Can diamond be flammable under the right conditions?

Consider that coal is mostly carbon. When you put it in an oxygen rich environment and apply a little heat, the carbon reacts with the oxygen and gives off more heat and sets off a chain reaction. The carbon and oxygen become carbon dioxide and carbon monoxide (any others?).
Graphite is, from what I understand, sheets of carbon and diamond is carbon arranged in little cubes and neither, to my knowledge is flammable.
What if I put both in a high pressure, pure oxygen chamber and applied some sort of extreme heat to them. Can I get either the graphite or the diamond to ignite and continue to burn on its own?

Yup. That’s how they figured out diamonds were carbon originally.

Heat the diamond with a blowtorch and drop it in liquid oxygen and it will burn on its own, no problem.

Yes. Diamonds can burn, though they have a high ignition point.

Ask and ye shall receive.

Isn’t the carbon in coal mostly in the form of graphite?

accidently and without the liquid oxygen. I was trying to clean a diamond film that had some contamination on it. I tried everything and couldn’t get it to clean up. So I had the bright idea of burning the contamination off…when I was done the contamination and diamond film was gone.

I’m always amazed how many time my experience with diamond is relevant here. Every few months someone is asking about it in some way.

Wow. What and interesting question, and interesting link. I had no idea. Never thought of it really.

And I thought that lighting cigars with hundred dollar bills was expensive. Diamonds in champagne glasses full of liquid oxygen. Now that’s a candle.

graphite is the highest grade coal though doesn’t burn well. fuel coals are lower grades of anthracite, bituminous and lignite.

… and let’s not forget that the first person to burn a diamond (intentionally or otherwise) was Antoine Lavoisier, back in the eighteenth century.

No, no, no!

Graphite is not coal. Coal has no graphite.

Diamond and Graphite both have a crystalline structure. In diamond, each carbon atom is coordianted by four others (tetrahedral coordination), which manifests itself macroscopically as an isometric crystal usually in a cubic or octahedral form. In graphite, each carbon atom is coordinated by three others (triangular coordination), which results in hexagonal crystals that form “sheets” which are weakly bonded to other “sheets”.

Coal may be mostly carbon, but it is not crystalline and contains no graphite. Graphite is not coal, much less the “highest grade”. (I’m not very well versed in organic geochemistry, so I can’t tell you exactly what it is without looking it up, but I know what it ain’t!)

“Diamonds are until they get heated up and dropped into liquid oxygen.”

**Yossarian ** says:

According to Wikipedia, coal can contain graphite:

http://en.wikipedia.org/wiki/Coal

http://en.wikipedia.org/wiki/Graphite

If I recall correctly, physicist Phillip Morrison had a PBS special some years back, and he got Julia Childs (it was quite a few years back) to cook a diamond to ashes. So, yes, they will burn.
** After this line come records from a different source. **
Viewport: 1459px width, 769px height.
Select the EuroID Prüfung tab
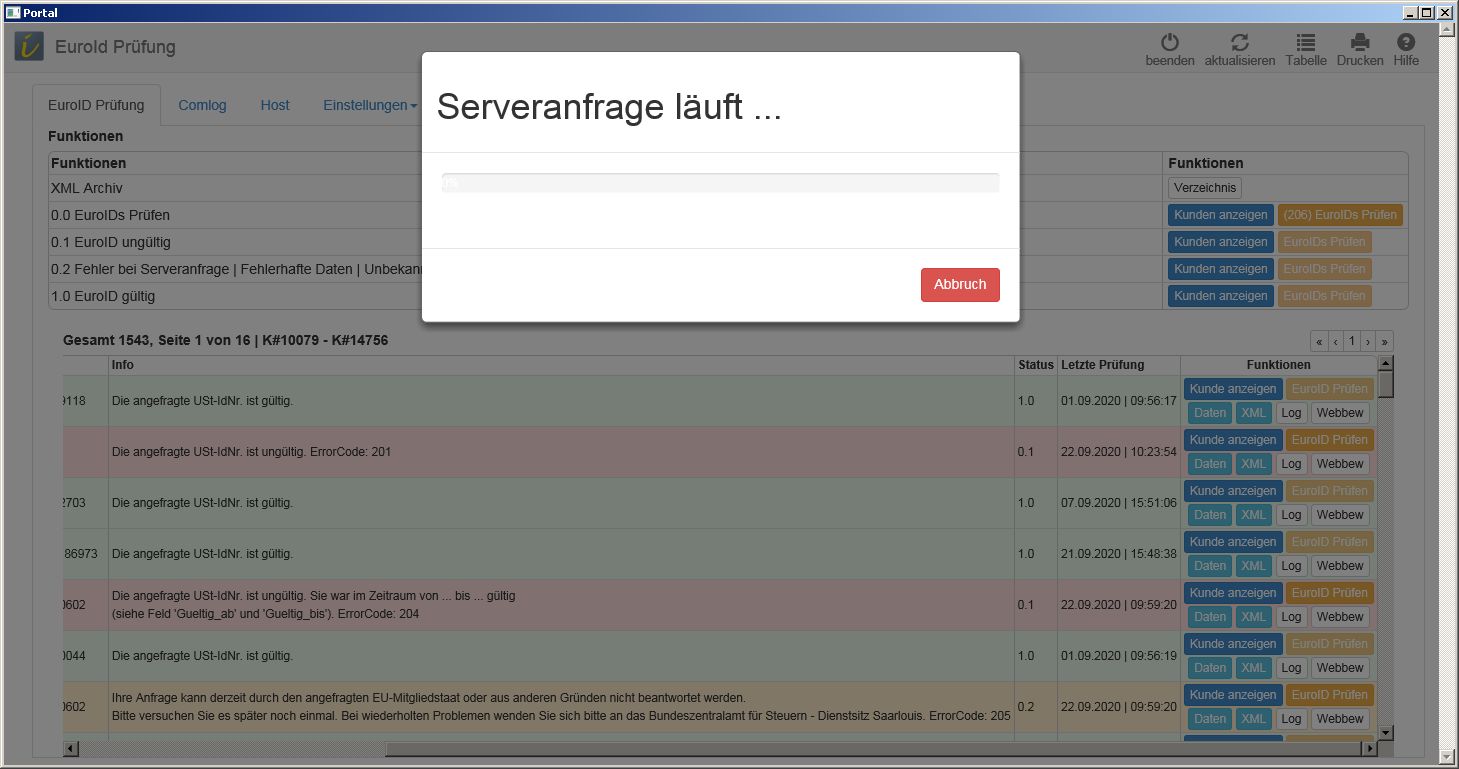96,105
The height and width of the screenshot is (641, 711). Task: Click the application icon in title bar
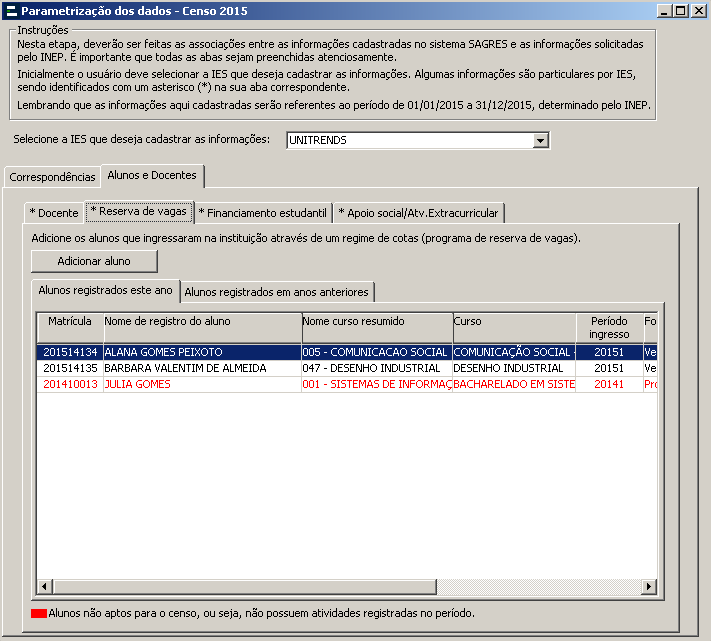[11, 11]
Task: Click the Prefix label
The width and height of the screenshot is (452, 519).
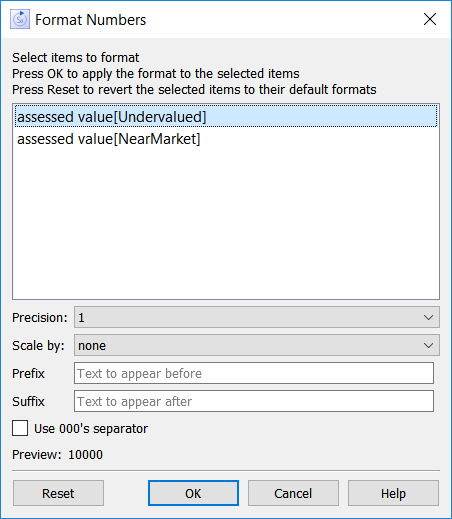Action: 28,373
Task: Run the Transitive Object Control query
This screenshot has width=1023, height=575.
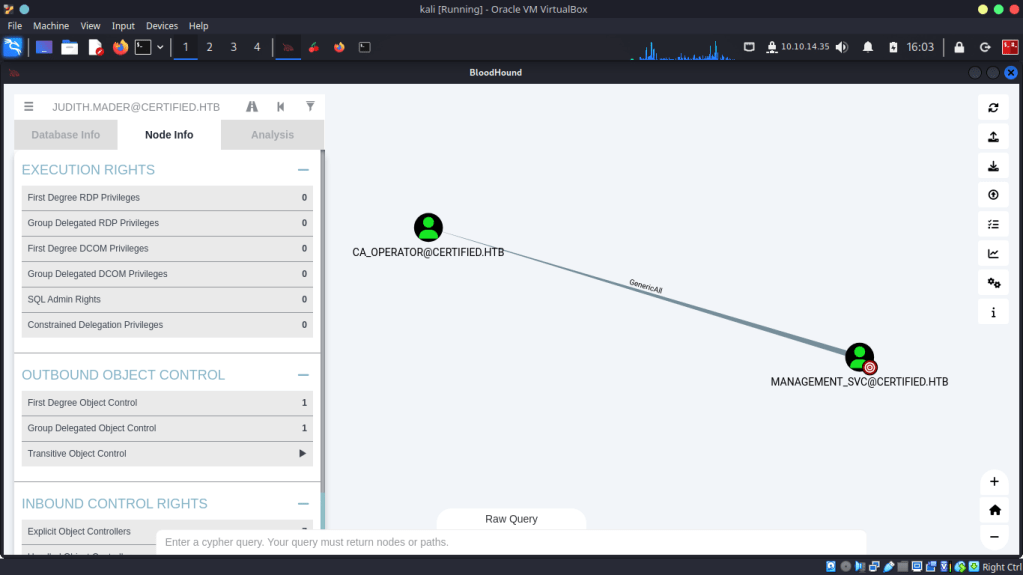Action: (x=302, y=454)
Well, if Wikipedia says so, who am I to argue?

I was under the impression pretty much everything can burn under the right conditions. Even water.

Burning water would be about as easy as burning carbon dioxide.

It’s not just Wikipedia – Google “Coal Graphite” and you’ll get lots of hits, many from respectable sources equating the two.

Certainly not all coal is graphite (which generally contains lots of much more complex hydrocarbons), but, apparently, in some circles, all graphite is a sort of “limiting case” of coal.
I brought up the Wikipedia page because, oddly enough, I’d been reading it last week, and the bit about graphite being the “pure case” of coal stuck in my mind. It’s not because I think Wikipedia is the Ultimate Reference Tool.

You can’t burn diamond “to ashes”. Ashes are from trace components in whatever you’re burning that either don’t burn, or burn to a solid. But diamonds are about as pure carbon as you’ll ever find, and carbon burns to a gas.

True. In both cases, you just need a stronger oxidizer than oxygen. Fluorine does the trick, and will quite energetically replace the oxygen in just about anything. You don’t want to be anywhere near when it happens though – byproducts of fluorine gas and water include HF, which happens to be once of nastier acids.

Of course, once you have your fluorinated combustion products, you’ve reached the end point, since there’s nothing that’s even more reactive.

If you stretch the definition of “burning” a bit, then you could also oxidize those fluorine compounds further, at the cost of putting in more energy than you’re getting back out.